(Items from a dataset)
= Beginning of Section =
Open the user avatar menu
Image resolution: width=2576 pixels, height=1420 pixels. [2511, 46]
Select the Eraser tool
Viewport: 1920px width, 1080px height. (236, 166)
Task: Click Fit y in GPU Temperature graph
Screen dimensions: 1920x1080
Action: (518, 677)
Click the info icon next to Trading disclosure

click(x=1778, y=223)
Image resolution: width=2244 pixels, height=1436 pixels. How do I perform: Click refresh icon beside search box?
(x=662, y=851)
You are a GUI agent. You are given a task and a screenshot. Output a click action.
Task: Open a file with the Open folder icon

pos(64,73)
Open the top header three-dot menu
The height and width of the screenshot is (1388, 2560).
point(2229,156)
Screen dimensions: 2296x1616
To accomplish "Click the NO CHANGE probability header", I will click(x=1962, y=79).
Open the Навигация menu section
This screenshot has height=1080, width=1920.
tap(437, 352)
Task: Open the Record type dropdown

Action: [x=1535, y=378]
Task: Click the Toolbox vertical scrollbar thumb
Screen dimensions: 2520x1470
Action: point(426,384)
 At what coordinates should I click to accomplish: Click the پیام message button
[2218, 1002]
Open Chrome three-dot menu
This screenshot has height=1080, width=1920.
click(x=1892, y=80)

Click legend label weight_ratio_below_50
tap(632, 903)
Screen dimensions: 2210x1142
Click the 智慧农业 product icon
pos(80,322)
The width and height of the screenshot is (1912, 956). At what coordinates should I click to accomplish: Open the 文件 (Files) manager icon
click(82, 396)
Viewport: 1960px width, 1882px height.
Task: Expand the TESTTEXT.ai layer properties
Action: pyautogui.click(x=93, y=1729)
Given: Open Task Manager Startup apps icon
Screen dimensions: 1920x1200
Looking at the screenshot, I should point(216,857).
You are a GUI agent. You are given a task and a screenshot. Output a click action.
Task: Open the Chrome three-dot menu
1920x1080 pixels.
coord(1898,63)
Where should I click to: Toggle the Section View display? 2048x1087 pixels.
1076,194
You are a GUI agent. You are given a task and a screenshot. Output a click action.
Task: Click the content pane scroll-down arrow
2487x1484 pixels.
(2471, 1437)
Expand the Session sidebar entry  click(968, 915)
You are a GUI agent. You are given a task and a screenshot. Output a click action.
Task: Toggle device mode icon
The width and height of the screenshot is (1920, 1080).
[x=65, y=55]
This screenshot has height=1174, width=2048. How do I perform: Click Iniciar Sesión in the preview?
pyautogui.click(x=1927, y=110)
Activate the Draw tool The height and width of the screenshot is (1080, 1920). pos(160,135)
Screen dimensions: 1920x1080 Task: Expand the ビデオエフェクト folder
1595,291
= End of Section =
* **Exercise objective**
Only lines with the word "Chrome" are wanted; pull each of them from the records.

* **Solution to this exercise**
Open Chrome three-dot menu
Task: Open the Chrome three-dot menu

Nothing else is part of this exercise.